#### [WHAT IS EXPECTED]
The full listing, reproduced exactly, is what the response must contain.

#### [DATA IN THIS EXERCISE]
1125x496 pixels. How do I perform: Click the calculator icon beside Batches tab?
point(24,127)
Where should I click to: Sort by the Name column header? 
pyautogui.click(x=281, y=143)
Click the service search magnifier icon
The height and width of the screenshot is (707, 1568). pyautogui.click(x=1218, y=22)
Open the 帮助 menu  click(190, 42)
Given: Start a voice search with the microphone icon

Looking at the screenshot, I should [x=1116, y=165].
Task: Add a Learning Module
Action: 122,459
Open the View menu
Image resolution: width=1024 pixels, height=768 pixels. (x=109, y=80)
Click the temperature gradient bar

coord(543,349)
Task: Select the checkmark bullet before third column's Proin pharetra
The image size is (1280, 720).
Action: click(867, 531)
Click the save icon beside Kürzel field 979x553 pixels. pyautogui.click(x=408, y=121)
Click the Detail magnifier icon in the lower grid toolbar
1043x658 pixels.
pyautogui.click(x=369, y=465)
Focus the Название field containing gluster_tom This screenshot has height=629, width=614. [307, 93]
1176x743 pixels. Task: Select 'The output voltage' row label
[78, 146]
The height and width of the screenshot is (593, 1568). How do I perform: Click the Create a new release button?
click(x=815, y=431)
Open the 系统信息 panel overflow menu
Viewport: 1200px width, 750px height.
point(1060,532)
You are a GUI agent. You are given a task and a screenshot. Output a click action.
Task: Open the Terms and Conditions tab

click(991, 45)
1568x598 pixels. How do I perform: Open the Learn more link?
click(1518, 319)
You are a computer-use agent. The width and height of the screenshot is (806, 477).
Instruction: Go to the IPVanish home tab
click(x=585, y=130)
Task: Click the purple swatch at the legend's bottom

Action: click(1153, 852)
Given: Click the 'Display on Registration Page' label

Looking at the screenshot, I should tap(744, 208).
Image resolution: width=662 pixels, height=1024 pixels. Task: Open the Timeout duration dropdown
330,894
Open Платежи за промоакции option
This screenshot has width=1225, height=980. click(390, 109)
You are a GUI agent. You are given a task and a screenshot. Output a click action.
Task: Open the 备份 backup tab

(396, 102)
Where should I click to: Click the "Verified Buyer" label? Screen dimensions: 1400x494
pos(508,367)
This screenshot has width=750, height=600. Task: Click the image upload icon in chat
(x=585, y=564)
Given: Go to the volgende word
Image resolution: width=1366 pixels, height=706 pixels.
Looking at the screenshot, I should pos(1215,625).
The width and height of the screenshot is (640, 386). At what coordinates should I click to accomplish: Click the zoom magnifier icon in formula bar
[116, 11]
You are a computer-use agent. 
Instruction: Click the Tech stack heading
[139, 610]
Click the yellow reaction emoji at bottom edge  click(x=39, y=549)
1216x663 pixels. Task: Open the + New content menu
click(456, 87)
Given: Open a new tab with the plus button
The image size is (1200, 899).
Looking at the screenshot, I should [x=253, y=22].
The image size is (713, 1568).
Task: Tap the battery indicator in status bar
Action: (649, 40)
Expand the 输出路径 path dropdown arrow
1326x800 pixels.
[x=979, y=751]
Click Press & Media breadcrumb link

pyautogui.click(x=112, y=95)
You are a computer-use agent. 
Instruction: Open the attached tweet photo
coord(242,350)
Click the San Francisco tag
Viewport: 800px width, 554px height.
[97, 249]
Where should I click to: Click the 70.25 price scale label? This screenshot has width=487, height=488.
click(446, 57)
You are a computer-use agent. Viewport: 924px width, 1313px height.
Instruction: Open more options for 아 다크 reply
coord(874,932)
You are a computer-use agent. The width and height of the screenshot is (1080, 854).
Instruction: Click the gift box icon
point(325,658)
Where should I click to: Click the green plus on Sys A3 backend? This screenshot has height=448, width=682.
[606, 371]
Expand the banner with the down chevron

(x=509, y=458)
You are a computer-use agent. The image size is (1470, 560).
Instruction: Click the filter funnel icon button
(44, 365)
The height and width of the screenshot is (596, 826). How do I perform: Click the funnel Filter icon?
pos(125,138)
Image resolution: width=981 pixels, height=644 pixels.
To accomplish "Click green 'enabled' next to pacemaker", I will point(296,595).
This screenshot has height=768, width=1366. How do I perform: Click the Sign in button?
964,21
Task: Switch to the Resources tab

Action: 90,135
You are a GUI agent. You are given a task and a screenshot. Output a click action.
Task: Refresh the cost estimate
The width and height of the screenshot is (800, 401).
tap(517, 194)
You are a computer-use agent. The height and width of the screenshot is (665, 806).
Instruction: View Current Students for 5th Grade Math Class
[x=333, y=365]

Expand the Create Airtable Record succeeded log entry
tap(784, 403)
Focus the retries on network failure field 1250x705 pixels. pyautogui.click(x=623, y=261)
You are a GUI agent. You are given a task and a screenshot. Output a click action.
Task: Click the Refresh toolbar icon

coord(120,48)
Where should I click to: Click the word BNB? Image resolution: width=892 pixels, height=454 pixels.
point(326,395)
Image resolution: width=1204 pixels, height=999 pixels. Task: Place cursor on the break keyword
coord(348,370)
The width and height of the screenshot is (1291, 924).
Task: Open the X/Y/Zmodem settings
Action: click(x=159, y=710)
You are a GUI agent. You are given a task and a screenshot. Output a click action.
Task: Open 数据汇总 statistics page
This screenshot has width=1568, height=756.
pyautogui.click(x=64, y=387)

#### [RESULT BELOW]
1125x496 pixels. How do I perform: Click the calculator icon beside Batches tab?
point(24,127)
Where should I click to: Sort by the Name column header? 
pyautogui.click(x=281, y=143)
Click the service search magnifier icon
The height and width of the screenshot is (707, 1568). pyautogui.click(x=1218, y=22)
Open the 帮助 menu  click(190, 42)
Given: Start a voice search with the microphone icon

Looking at the screenshot, I should [x=1116, y=165].
Task: Add a Learning Module
Action: 122,459
Open the View menu
Image resolution: width=1024 pixels, height=768 pixels. (x=109, y=80)
Click the temperature gradient bar

coord(543,349)
Task: Select the checkmark bullet before third column's Proin pharetra
The image size is (1280, 720).
Action: click(867, 531)
Click the save icon beside Kürzel field 979x553 pixels. pyautogui.click(x=408, y=121)
Click the Detail magnifier icon in the lower grid toolbar
1043x658 pixels.
pyautogui.click(x=369, y=465)
Focus the Название field containing gluster_tom This screenshot has height=629, width=614. [307, 93]
1176x743 pixels. Task: Select 'The output voltage' row label
[78, 146]
The height and width of the screenshot is (593, 1568). How do I perform: Click the Create a new release button?
click(x=815, y=431)
Open the 系统信息 panel overflow menu
Viewport: 1200px width, 750px height.
point(1060,532)
You are a GUI agent. You are given a task and a screenshot. Output a click action.
Task: Open the Terms and Conditions tab

click(991, 45)
1568x598 pixels. How do I perform: Open the Learn more link?
click(1518, 319)
You are a computer-use agent. The width and height of the screenshot is (806, 477).
Instruction: Go to the IPVanish home tab
click(x=585, y=130)
Task: Click the purple swatch at the legend's bottom

Action: click(1153, 852)
Given: Click the 'Display on Registration Page' label

Looking at the screenshot, I should tap(744, 208).
Image resolution: width=662 pixels, height=1024 pixels. Task: Open the Timeout duration dropdown
330,894
Open Платежи за промоакции option
This screenshot has width=1225, height=980. click(390, 109)
You are a GUI agent. You are given a task and a screenshot. Output a click action.
Task: Open the 备份 backup tab

(396, 102)
Where should I click to: Click the "Verified Buyer" label? Screen dimensions: 1400x494
pos(508,367)
This screenshot has width=750, height=600. Task: Click the image upload icon in chat
(x=585, y=564)
Given: Go to the volgende word
Image resolution: width=1366 pixels, height=706 pixels.
Looking at the screenshot, I should pos(1215,625).
The width and height of the screenshot is (640, 386). At what coordinates should I click to accomplish: Click the zoom magnifier icon in formula bar
[116, 11]
You are a computer-use agent. 
Instruction: Click the Tech stack heading
[139, 610]
Click the yellow reaction emoji at bottom edge  click(x=39, y=549)
1216x663 pixels. Task: Open the + New content menu
click(456, 87)
Given: Open a new tab with the plus button
The image size is (1200, 899).
Looking at the screenshot, I should [x=253, y=22].
The image size is (713, 1568).
Task: Tap the battery indicator in status bar
Action: (649, 40)
Expand the 输出路径 path dropdown arrow
1326x800 pixels.
[x=979, y=751]
Click Press & Media breadcrumb link

pyautogui.click(x=112, y=95)
You are a computer-use agent. 
Instruction: Open the attached tweet photo
coord(242,350)
Click the San Francisco tag
Viewport: 800px width, 554px height.
[97, 249]
Where should I click to: Click the 70.25 price scale label? This screenshot has width=487, height=488.
click(446, 57)
You are a computer-use agent. Viewport: 924px width, 1313px height.
Instruction: Open more options for 아 다크 reply
coord(874,932)
You are a computer-use agent. The width and height of the screenshot is (1080, 854).
Instruction: Click the gift box icon
point(325,658)
Where should I click to: Click the green plus on Sys A3 backend? This screenshot has height=448, width=682.
[606, 371]
Expand the banner with the down chevron

(x=509, y=458)
You are a computer-use agent. The image size is (1470, 560).
Instruction: Click the filter funnel icon button
(44, 365)
The height and width of the screenshot is (596, 826). How do I perform: Click the funnel Filter icon?
pos(125,138)
Image resolution: width=981 pixels, height=644 pixels.
To accomplish "Click green 'enabled' next to pacemaker", I will point(296,595).
This screenshot has height=768, width=1366. How do I perform: Click the Sign in button?
964,21
Task: Switch to the Resources tab

Action: 90,135
You are a GUI agent. You are given a task and a screenshot. Output a click action.
Task: Refresh the cost estimate
The width and height of the screenshot is (800, 401).
tap(517, 194)
You are a computer-use agent. The height and width of the screenshot is (665, 806).
Instruction: View Current Students for 5th Grade Math Class
[x=333, y=365]

Expand the Create Airtable Record succeeded log entry
tap(784, 403)
Focus the retries on network failure field 1250x705 pixels. pyautogui.click(x=623, y=261)
You are a GUI agent. You are given a task and a screenshot. Output a click action.
Task: Click the Refresh toolbar icon

coord(120,48)
Where should I click to: Click the word BNB? Image resolution: width=892 pixels, height=454 pixels.
point(326,395)
Image resolution: width=1204 pixels, height=999 pixels. Task: Place cursor on the break keyword
coord(348,370)
The width and height of the screenshot is (1291, 924).
Task: Open the X/Y/Zmodem settings
Action: click(x=159, y=710)
You are a GUI agent. You are given a task and a screenshot. Output a click action.
Task: Open 数据汇总 statistics page
This screenshot has width=1568, height=756.
pyautogui.click(x=64, y=387)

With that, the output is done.